On this page there is a realplayer clip of the infamous Rab C Nesbitt. Watch, listen, take notes, inwardly digest. That’s what we sound like in Glasgow. The show apparently went out with subtitles in England. I’d be fascinated to see if anyone in the US can understand it. It sounds clear enough to me!
(I don’t sound like that, but that’s why I get beaten up)
I wonder how she’d respond if you brought this DVD home for her collection.
Thanks for the link Ross! Now I’m not going to get anything done for the next three days while I explore that site. We need more BBC comedy shows in the US.
Married to a Scot - all her family live in Glasgow and environs - not offensive.
Rab Nesbitt DID NOT have subtitles, though it was handy having a scottish wife.
Me - ‘What’s a “bahookey”?’ ‘What does “clartey” mean?’
I saw Gregor Fisher, the actor who plays Rab today in Carlisle as it happens.
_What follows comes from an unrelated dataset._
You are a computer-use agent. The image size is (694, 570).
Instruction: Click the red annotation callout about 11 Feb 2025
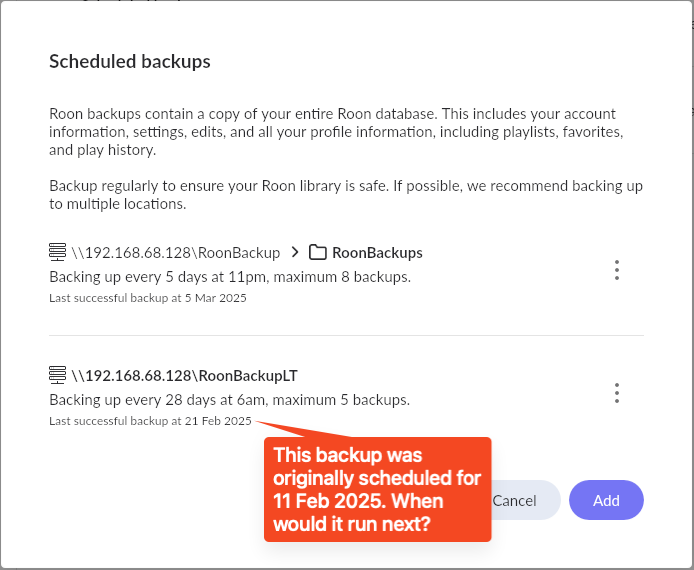(378, 489)
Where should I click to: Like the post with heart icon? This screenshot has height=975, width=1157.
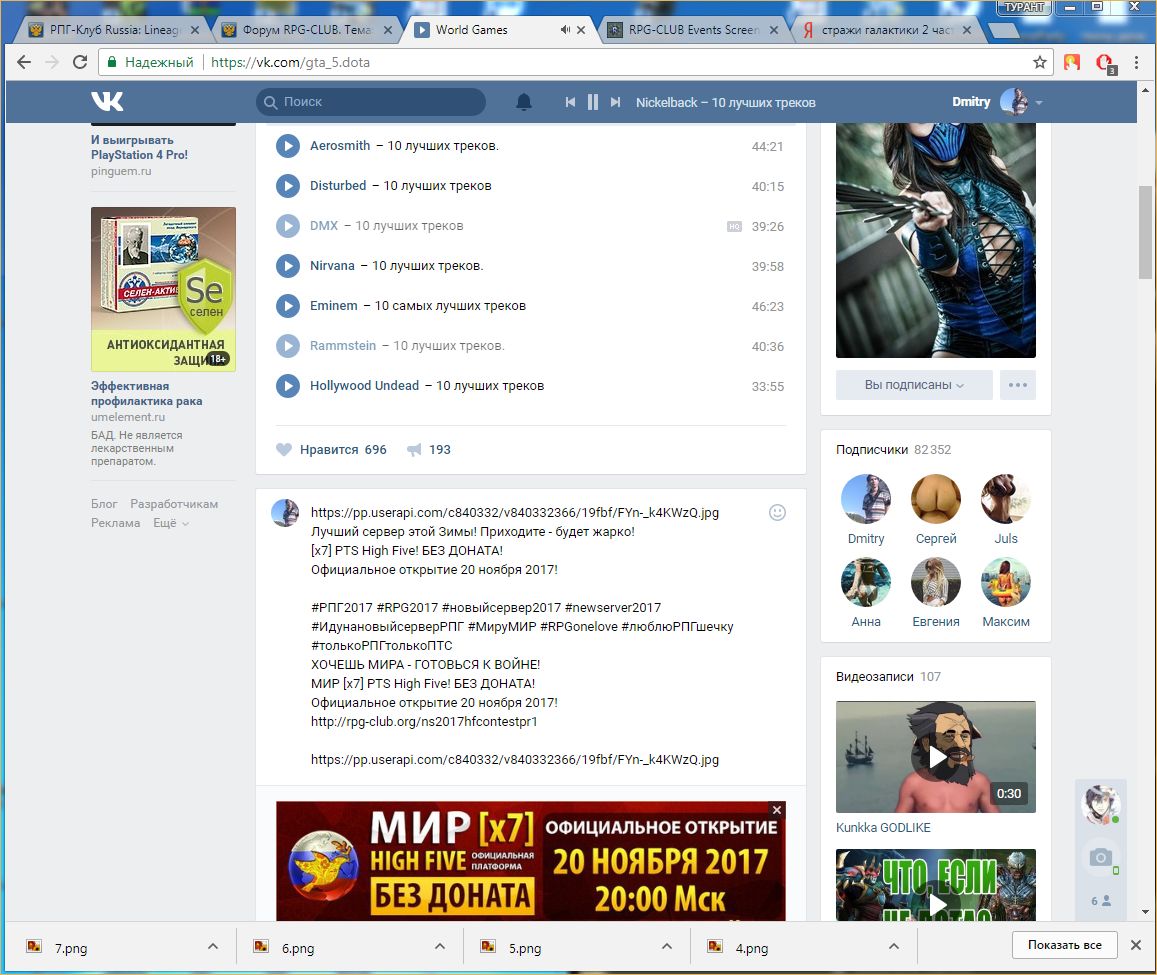(x=285, y=450)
Worse than Willie’s accent waas the brief appearance of a scottish girl when Bart stole the tractor during the school inspection. It seemed to be based on Maureen O’Hara’s bad Irish accent from ‘The Quiet Man’!
MiM
Please make that someone Mike Myers.
I wonder if people from “North Kilttown” find willy offensive…
bahookey means ‘arse’, or as the yanks would say ‘fanny’.
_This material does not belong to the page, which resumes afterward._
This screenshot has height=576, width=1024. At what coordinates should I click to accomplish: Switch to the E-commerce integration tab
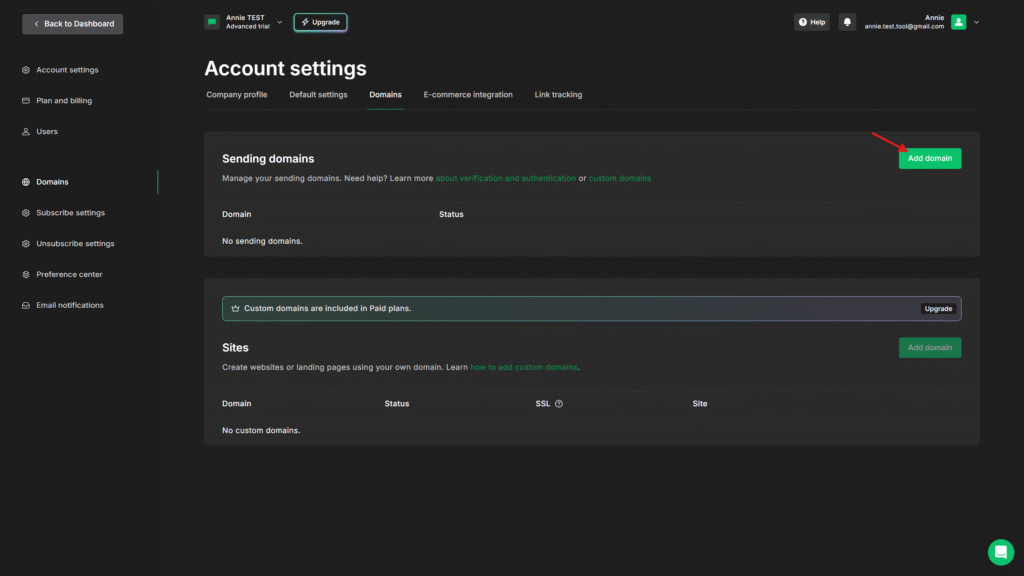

clartey means ‘dirty’, but usually in a disgusting sense.
If someone was to say drink the beer straight from the slops tray you’d call him clartey.
As for Wullie. I find him quite funny, not offensive. Interestign how in one episode they had him say ‘shite’, I always thought American tv was quite unforgiving about swearing.
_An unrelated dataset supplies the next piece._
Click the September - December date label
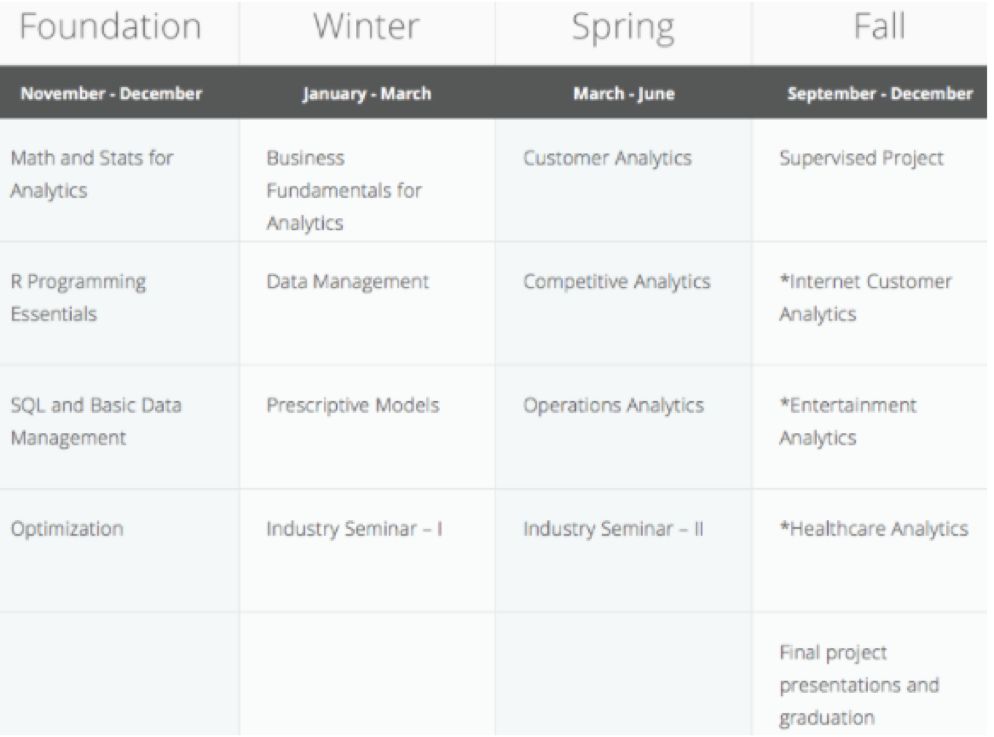This screenshot has height=737, width=994. coord(880,94)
His accent, sounds to me, to be stereotypical/generic highlander accent.
But certainly not doric.
We hardly ever say that… ‘ass’ is much more common.
If he pronounced ‘shite’ with a long** i**, the networks probably assumed it was a scottish word and didn’t even notice. I remember when Star Trek’s Capt. Picard used the word merde (French for shit) and it was not censored.
“Wankers” has got through on a couple of occasions as well. It must be that they don’t know what it means (or at least assume the audience won’t).
I can provide a parallel, I guess. I’m from the South (in the US), and back when I was a kid, two very popular sitcoms were The Beverly Hillbillies and The Andy Griffith Show, which portrayed southerners as complete idiots. Ironically, these shows were very popular in the south and still are in reruns, I reckon.
No, it didn’t and I saw it from the first episode. Took me a few episodes to get my ear tuned though.
Ah ha! Maybe I should have waited for this thread (when all the Scots were about) to ask the meaning of “away and raffle yer donut”! No worries, though. I received a quite ::cough:: clear answer.
Back to the OP, I wouldn’t or haven’t felt that Willie (or Wullie) would be any more offensive then having Apu work at a convenience store.
Whose … yours or theirs?
I’ve heard this before. It’s an insult, isn’t it? A serious one? I was amazed at how the UK’ers would talk to each other (well, not so much the English). One can tell, in context, that a lot of stuff said between them is in jest and good fun; but, if you were to read a transcript of it, it sounds bloody awful.
**irishgirl ** told me it means: “To raffle…to sell tickets for a prize. The winner is picked out of a hat. Yer doughnut…think figuratively rather than literally. A body part resembling a doughnut. It’s like ‘away off and sell your hole to the highest bidder’.”
Apparently, it is the stronger version of “away and boil yer heid”.
Just as ironically, the old *Amos n’ Andy * radio show was popular among blacks.
Although Rab C Nesbitt did not have subtitles as such they were available via the normal option for those people who were hard of hearing. I actually used to turn those on when the show was being broadcast so that I could understand what he was saying.